What the task requires: In the entries below, find the string "column" and return each line holding it.

The records:
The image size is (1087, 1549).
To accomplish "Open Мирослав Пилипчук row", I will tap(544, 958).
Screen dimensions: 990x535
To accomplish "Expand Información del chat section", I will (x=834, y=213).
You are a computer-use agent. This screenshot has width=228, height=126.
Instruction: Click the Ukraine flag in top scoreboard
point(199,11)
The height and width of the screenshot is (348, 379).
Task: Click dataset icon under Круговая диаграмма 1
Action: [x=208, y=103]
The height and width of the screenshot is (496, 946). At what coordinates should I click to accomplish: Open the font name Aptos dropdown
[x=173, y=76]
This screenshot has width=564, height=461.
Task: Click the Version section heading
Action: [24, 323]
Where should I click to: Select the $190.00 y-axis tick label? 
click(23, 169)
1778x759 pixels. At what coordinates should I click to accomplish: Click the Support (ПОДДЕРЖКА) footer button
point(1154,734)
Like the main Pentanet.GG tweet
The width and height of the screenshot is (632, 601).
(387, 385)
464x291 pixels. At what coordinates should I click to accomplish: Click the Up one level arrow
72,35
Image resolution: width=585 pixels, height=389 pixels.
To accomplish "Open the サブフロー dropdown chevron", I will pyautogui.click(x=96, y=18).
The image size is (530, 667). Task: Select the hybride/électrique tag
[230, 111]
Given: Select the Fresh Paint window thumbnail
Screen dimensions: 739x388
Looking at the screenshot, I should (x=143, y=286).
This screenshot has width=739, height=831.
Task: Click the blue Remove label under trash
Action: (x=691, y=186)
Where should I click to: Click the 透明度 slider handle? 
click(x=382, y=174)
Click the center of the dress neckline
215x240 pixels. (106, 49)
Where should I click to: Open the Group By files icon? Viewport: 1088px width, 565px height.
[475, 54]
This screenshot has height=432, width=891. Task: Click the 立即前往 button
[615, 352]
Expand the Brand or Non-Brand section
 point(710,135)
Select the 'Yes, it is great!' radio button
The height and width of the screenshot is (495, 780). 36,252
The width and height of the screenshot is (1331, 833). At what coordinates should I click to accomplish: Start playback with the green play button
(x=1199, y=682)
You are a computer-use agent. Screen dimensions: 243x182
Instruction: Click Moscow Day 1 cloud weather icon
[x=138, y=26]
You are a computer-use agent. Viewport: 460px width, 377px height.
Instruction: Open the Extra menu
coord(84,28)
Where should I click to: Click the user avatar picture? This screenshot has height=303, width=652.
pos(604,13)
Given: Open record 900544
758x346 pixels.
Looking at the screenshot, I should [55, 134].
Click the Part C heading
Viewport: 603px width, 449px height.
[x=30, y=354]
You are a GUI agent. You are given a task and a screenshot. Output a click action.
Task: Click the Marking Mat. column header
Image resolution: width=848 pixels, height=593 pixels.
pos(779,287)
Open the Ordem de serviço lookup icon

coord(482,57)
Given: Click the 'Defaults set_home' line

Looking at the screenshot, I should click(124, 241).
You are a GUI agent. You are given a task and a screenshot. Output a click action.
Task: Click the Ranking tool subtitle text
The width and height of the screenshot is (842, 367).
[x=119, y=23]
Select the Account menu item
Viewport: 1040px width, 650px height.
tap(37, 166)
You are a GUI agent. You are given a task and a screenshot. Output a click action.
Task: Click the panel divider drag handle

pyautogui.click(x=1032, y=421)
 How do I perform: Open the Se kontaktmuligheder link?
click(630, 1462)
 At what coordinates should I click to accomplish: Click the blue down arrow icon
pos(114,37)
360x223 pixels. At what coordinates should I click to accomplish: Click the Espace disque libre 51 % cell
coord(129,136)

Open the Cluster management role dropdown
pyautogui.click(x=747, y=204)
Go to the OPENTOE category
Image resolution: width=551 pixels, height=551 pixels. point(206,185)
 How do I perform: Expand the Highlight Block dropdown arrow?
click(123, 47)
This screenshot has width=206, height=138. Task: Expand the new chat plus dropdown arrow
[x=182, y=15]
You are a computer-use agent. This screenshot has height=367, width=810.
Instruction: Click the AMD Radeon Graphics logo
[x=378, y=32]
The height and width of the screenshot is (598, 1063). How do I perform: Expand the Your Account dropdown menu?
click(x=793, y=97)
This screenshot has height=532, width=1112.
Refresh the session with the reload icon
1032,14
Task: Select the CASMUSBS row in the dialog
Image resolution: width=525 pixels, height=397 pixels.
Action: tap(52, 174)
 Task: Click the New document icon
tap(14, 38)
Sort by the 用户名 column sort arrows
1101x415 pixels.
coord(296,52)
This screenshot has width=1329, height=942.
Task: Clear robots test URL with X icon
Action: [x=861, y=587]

Answer:
Task: Click the Marking Mat. column header
Sort by the 用户名 column sort arrows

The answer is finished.